2) Foursquare data will used in multiple parts of the workflow and several examples of the data will be shown below to help illustrate what specific aspects of the FourSquare data will be utilized. 

In preparation for cluster analysis to group similar neighboroods, Foursquare Data will be gathered for each neighborhood focusing on category elements of the venue data within the FourSquare database. The neighborhoods will be compared based on the types of venue categories and those categories prevalence, See a small data example below in he Spring Branch area.

The Foursquare data service is well suited for this task because it not only locates the properties but also contains venue statistics and ratings for each restaurant. Further below, two samples of the data will be displayed to show what the FourSquare data can look like.

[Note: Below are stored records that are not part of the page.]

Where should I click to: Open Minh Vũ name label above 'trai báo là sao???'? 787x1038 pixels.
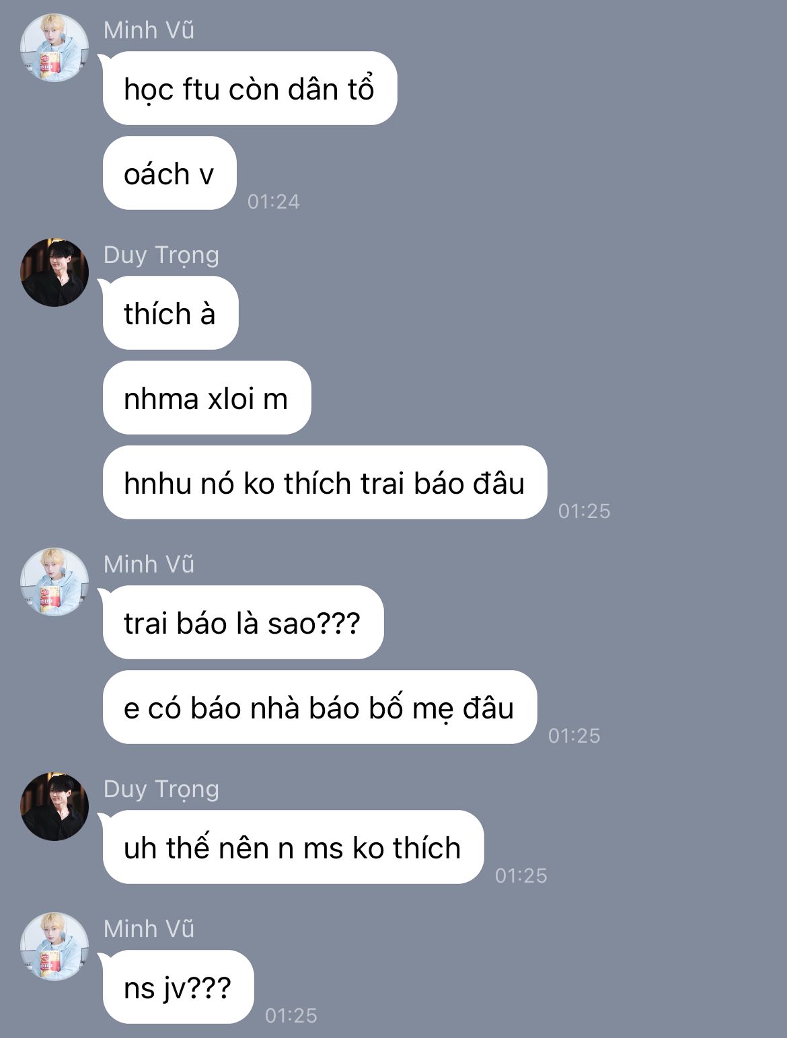coord(149,564)
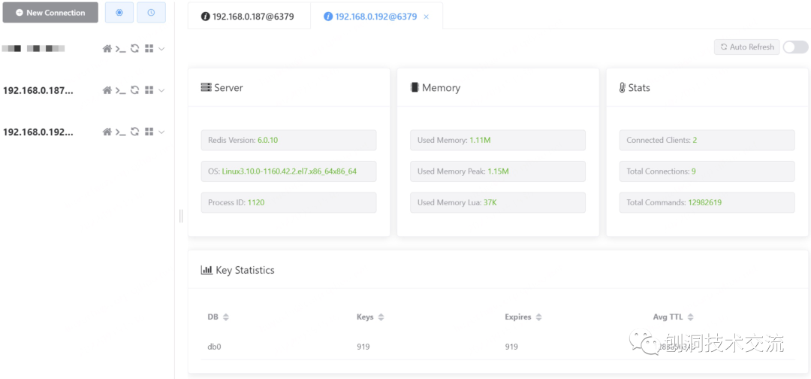The width and height of the screenshot is (811, 379).
Task: Refresh the 192.168.0.192 connection
Action: (x=134, y=132)
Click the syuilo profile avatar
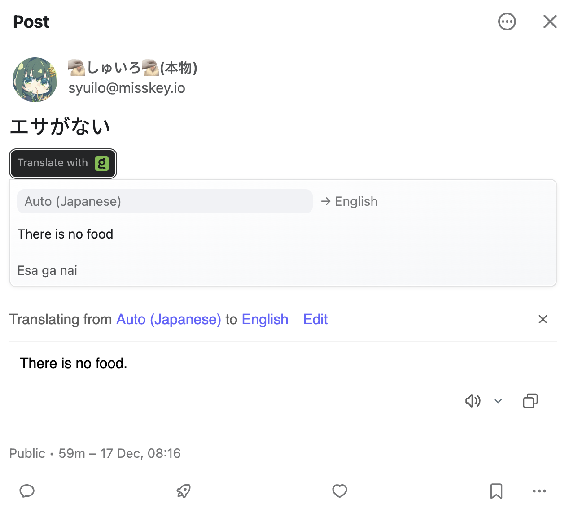569x521 pixels. pos(35,79)
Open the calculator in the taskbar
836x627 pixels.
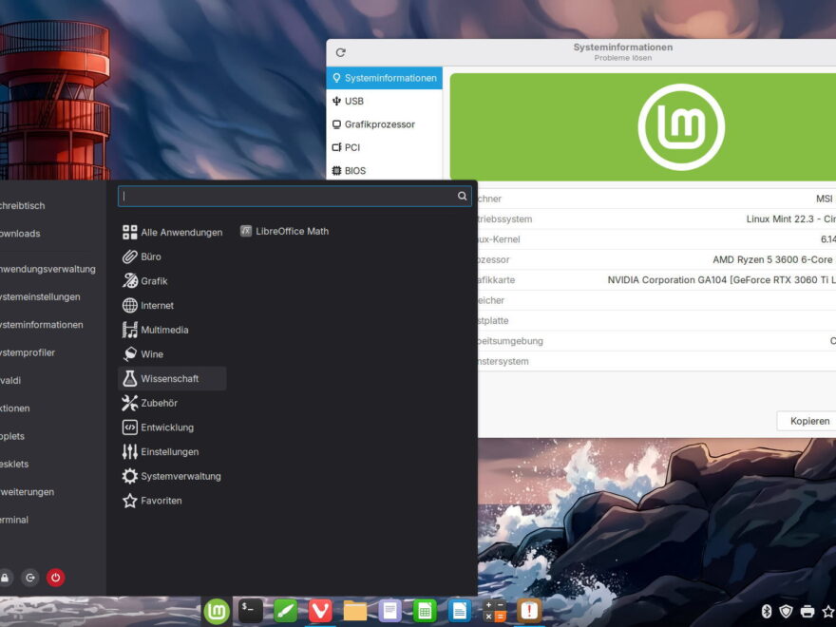tap(494, 611)
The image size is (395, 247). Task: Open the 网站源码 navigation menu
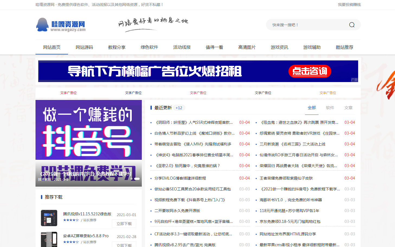84,47
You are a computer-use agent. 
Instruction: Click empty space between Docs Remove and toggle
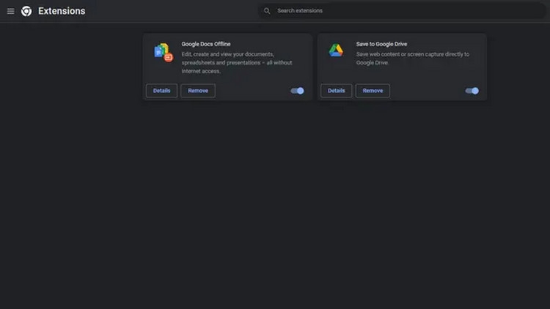coord(252,91)
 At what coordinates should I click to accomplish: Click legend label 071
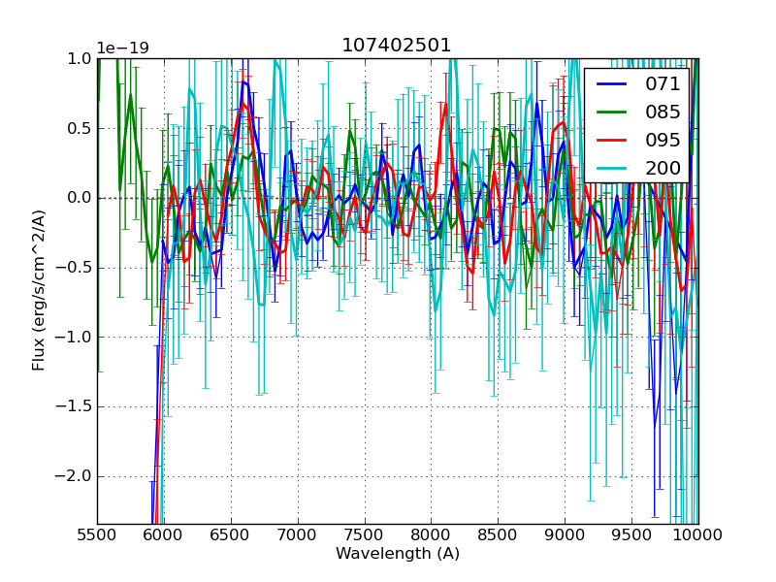coord(663,84)
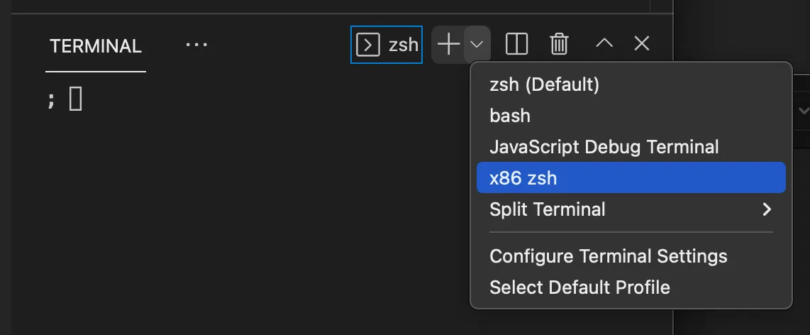Click the Split Terminal menu entry
Screen dimensions: 810x335
[548, 209]
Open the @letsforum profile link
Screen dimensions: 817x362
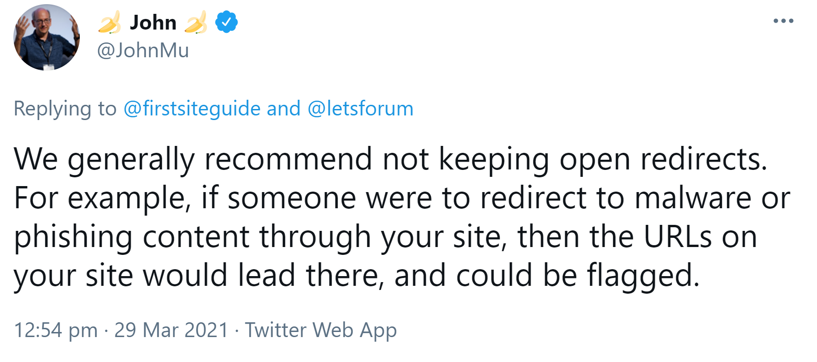[361, 109]
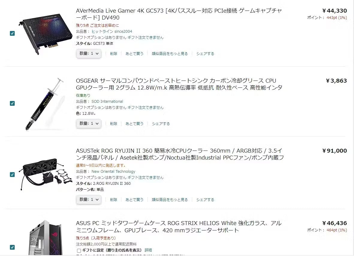The image size is (354, 256).
Task: Uncheck the AVerMedia Live Gamer 4K item checkbox
Action: tap(12, 33)
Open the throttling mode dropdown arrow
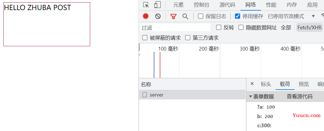Screen dimensions: 324x131 click(313, 16)
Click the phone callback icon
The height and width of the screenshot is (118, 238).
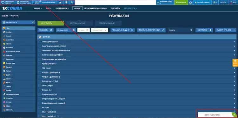coord(72,3)
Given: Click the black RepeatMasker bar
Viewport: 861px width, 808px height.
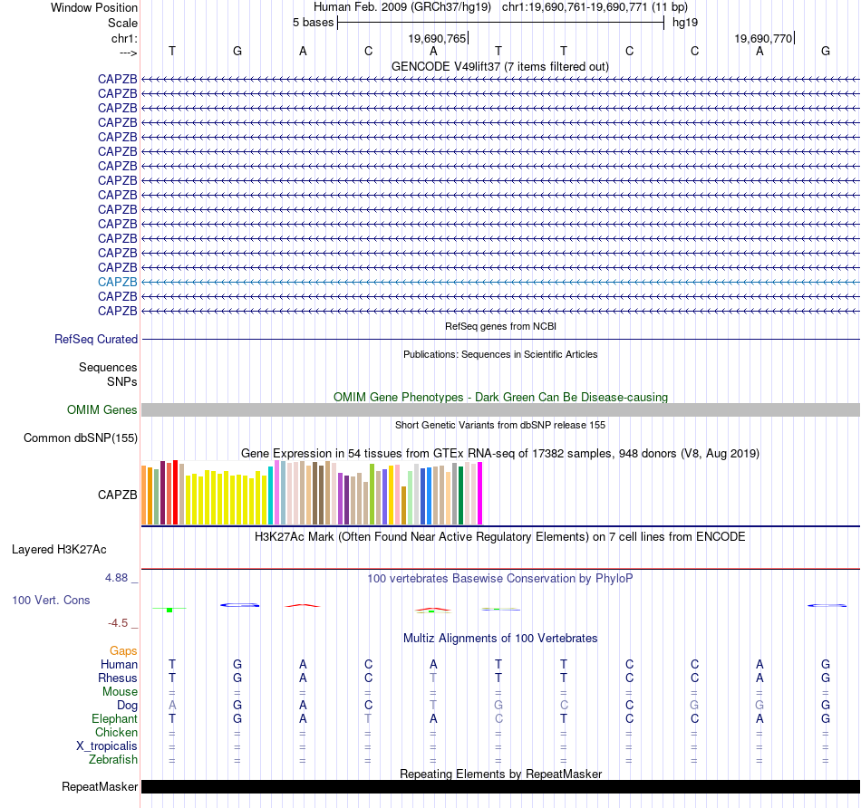Looking at the screenshot, I should point(500,786).
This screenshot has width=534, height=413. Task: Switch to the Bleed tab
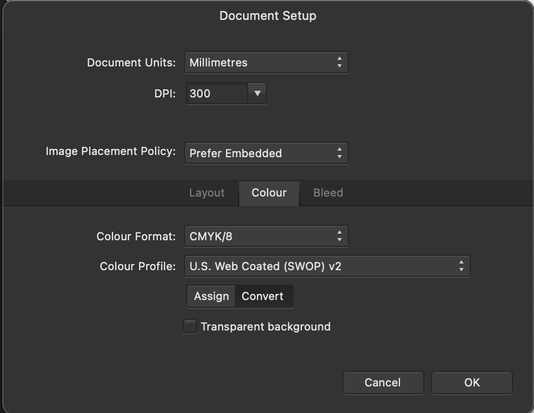coord(327,193)
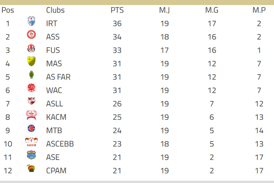Click the M.P column header
Viewport: 274px width, 183px height.
pyautogui.click(x=259, y=10)
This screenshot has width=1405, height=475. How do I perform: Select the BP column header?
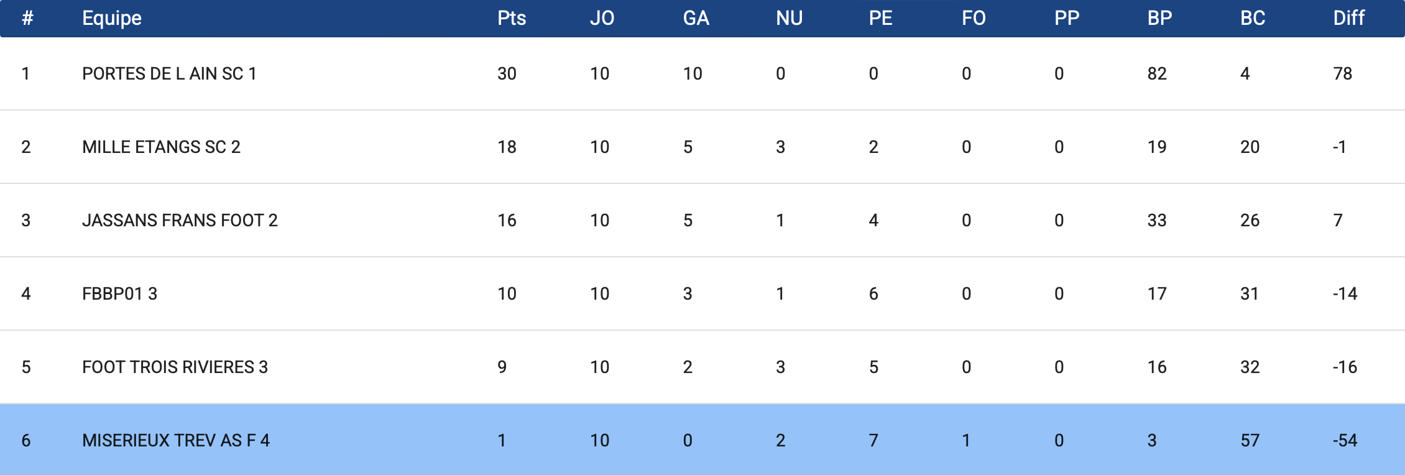click(x=1159, y=18)
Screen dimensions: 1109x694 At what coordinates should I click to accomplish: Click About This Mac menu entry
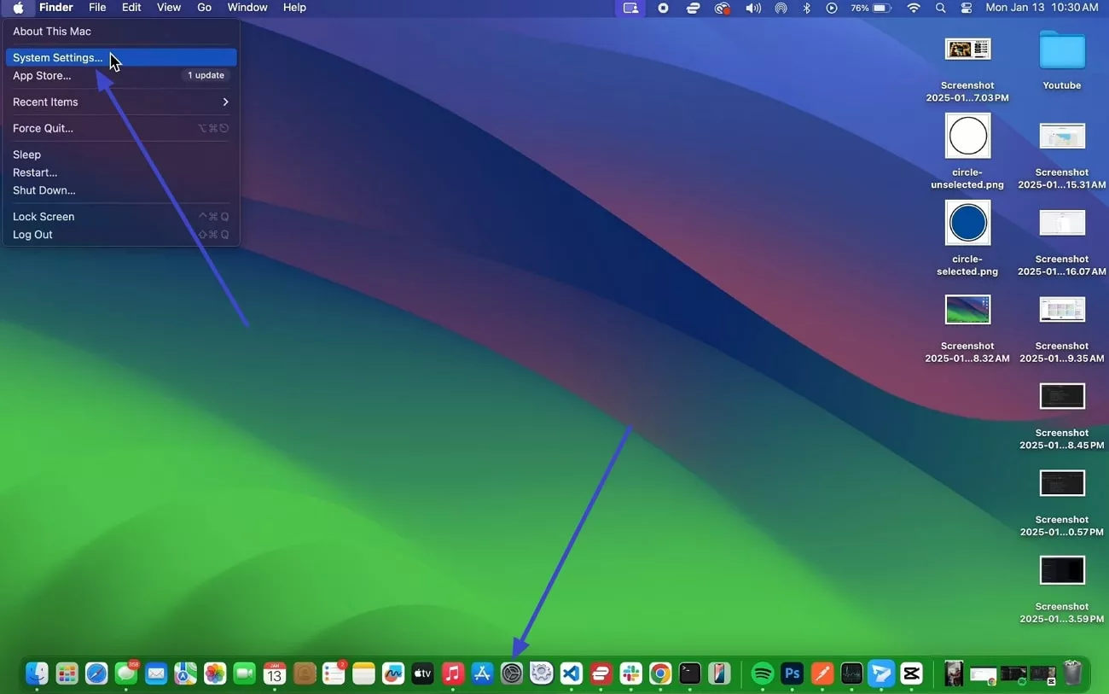(52, 31)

#### You will need to scroll  down through some actual Pre-processing steps to see the actual data examples 

### First libraries need to be set up and imported

In [3]:
import requests # library to handle requests
import pandas as pd # library for data analsysis
import numpy as np # library to handle data in a vectorized manner
pd.set_option('display.max_columns', None)
pd.set_option('display.max_rows', None)

from pandas.io.json import json_normalize # tranform JSON file into a pandas dataframe
from geopy.geocoders import Nominatim # module to convert an address into latitude and longitude values

# libraries for displaying images
from IPython.display import Image 
from IPython.core.display import HTML 

import json # library to handle JSON files
# tranforming json file into a pandas dataframe library
from pandas.io.json import json_normalize

# import k-means from clustering stage
from sklearn.cluster import KMeans

# Matplotlib and associated plotting modules
import matplotlib.cm as cm
import matplotlib.colors as colors
import matplotlib.pyplot as plt
#%matplotlib inline 

#!conda install -c conda-forge folium=0.5.0 --yes
import folium # plotting library

print('Folium installed')
print('Libraries imported.')

Folium installed
Libraries imported.


### Next to Define Foursquare Credentials and Version

##### Get my Foursquare developer account and have your credentials handy

In [31]:
CLIENT_ID = 'TE0PG2YHTFN3QLWZM5ET0O0EGQX1XNEJJECQRZJVWXAG4G10' # your Foursquare ID
CLIENT_SECRET = 'CWPXUWBN55NCV0IBFRH3VPMX4JZM4UOKLXL2VWAZT0HU01FM' # your Foursquare Secret
VERSION = '20180605'
LIMIT = 300
print('Your credentails:')
print('CLIENT_ID: ' + CLIENT_ID)
print('CLIENT_SECRET:' + CLIENT_SECRET)

Your credentails:
CLIENT_ID: TE0PG2YHTFN3QLWZM5ET0O0EGQX1XNEJJECQRZJVWXAG4G10
CLIENT_SECRET:CWPXUWBN55NCV0IBFRH3VPMX4JZM4UOKLXL2VWAZT0HU01FM


### Get latitude and longitude coordinates Spring Branch in Houston, TX.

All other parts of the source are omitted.